» **Task set**:
**A.** In the London blog post below, on which street is the writer staying during this visit?
**B.** Please write out the stretch of the London blog post from "I used to live" through "loved being there.", switching "Hampstead" to "Highgate".

A place to share my thoughts, as they are, with people who matter. Please visit again in a few days to see new postings. Thank you.
Saturday, June 24, 2006
Leaving London
Water scalded me as I was deciphering the shower system (looks like those things Schwarzenegger blasts to bile and steel in movies) in the hotel after they made me wait for over four hours to give me a room.
I flew with a flu, through Delhi, was jetlagged, hungry, scalded and further got a mail from Brad that he is stranded on the tarmac in DC. His plane never took off as there was a tornado scare in Denver and he went back home. Three days in London with four meetings, creative workshops. I just landed and I was already beat. This was not bound to be a good trip.
I used to live in London for a while six years back. I used to work for a multinational interaction design and dotcom rainmaker, under a racist Director Creative Delivery with loveable warm English and Australian graphic designers. I remember wet and cold days living in a comfortable attic of a very fancy house in the northern suburb of Hampstead, walking through Jaguars in cold mornings to the tube station, reach Bank station with Armani clad Japanese land sharks and tall well kempt Englishmen all in black. Weekends used to be for making off-peak tube passes for cheap, a visit to a Korean laundrette, cold Hefeweizen draught and ultra-long walks in central London. I loved being there.
I am back here staying on Regent Street at Langham Place, overlooking the rather severe spire of All Souls Church and a vast part of the city. I had this urge to aimlessly walk. Walking on the shopping streets for lunch on a summer day is like a tropical carnival with well-endowed summer birds in lingerie and plumage. The streets have a fever of personalized fashion, creative freedom and the general sunshine for your mind. Belgian confectioners’ caramelized air, middle eastern women in tight fitting trousers and nothing much else, lanky locals in fancy spectacles, suits and thin leather portfolio cases, ambling big flowery ladies with flitting shaggy dogs, shaded Bangaladeshis in brown trousers and striped shirts, Indian kids with spiked hair and hip-hop pimp roll, huge Keira staring from the bus sides, advertisements for a Kerala Restaurant, African bike messengers with sling bags and trunked radio and I was way hungry. I landed at this small Italian bistro called Strada with a pavement band serving Peroni Nastro Azzuro wth fantastic fare including wood fired gourmet pizzas. I had a beans and pasta soup with a salami pizza washed down with Peroni. I had to hit the tube soon.

» **Dataset section**:
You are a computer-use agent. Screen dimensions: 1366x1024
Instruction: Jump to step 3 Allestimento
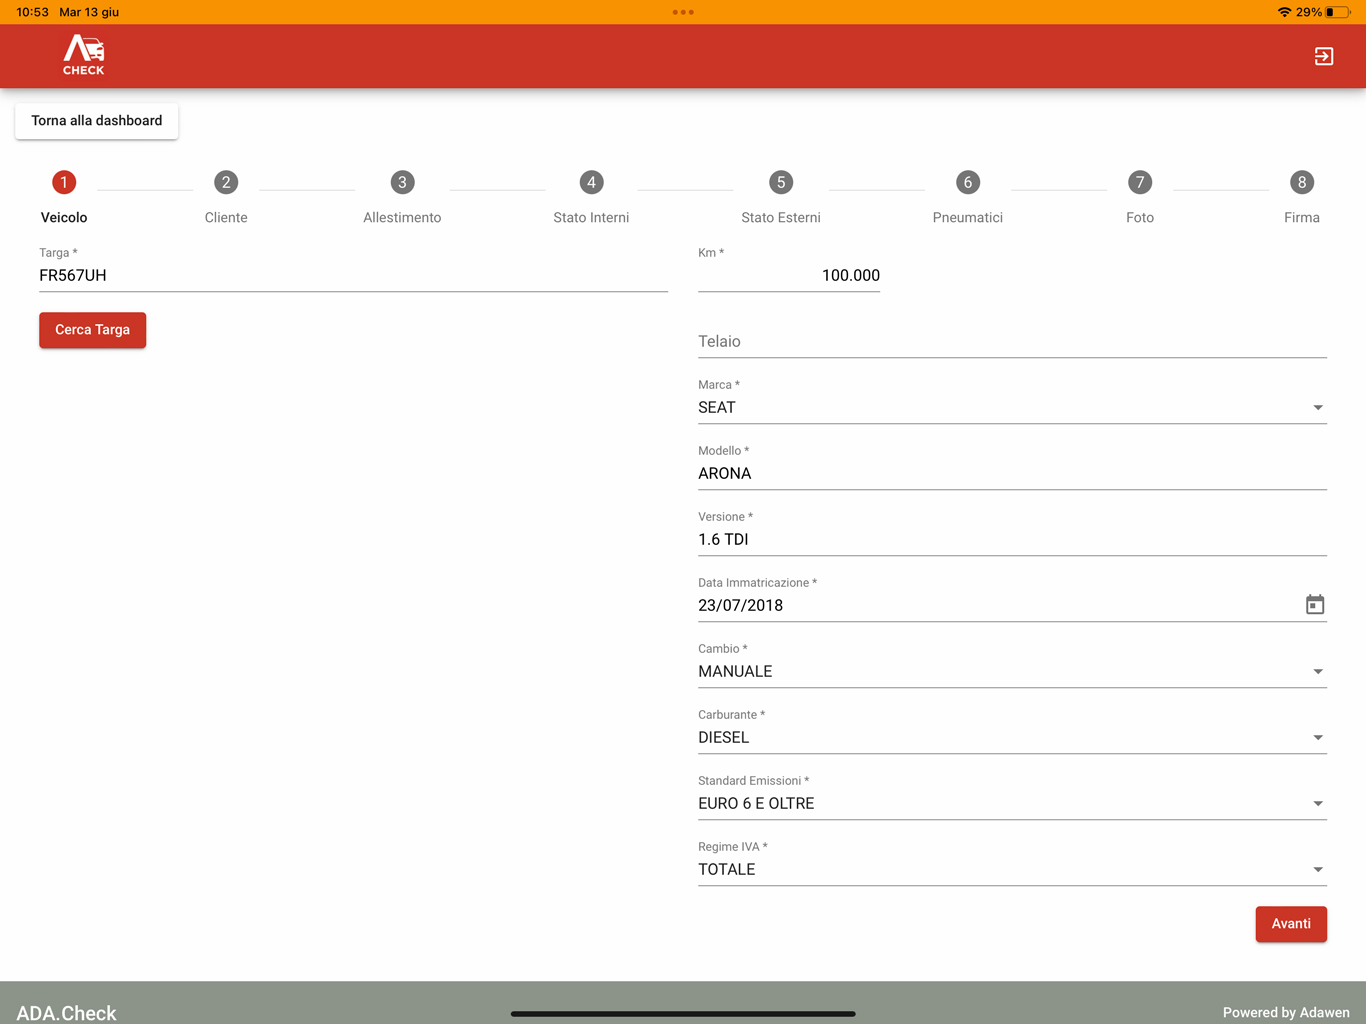coord(402,183)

» **Responses for each task**:
**A.** Regent Street, at Langham Place.

**B.**
I used to live in London for a while six years back. I used to work for a multinational interaction design and dotcom rainmaker, under a racist Director Creative Delivery with loveable warm English and Australian graphic designers. I remember wet and cold days living in a comfortable attic of a very fancy house in the northern suburb of Highgate, walking through Jaguars in cold mornings to the tube station, reach Bank station with Armani clad Japanese land sharks and tall well kempt Englishmen all in black. Weekends used to be for making off-peak tube passes for cheap, a visit to a Korean laundrette, cold Hefeweizen draught and ultra-long walks in central London. I loved being there.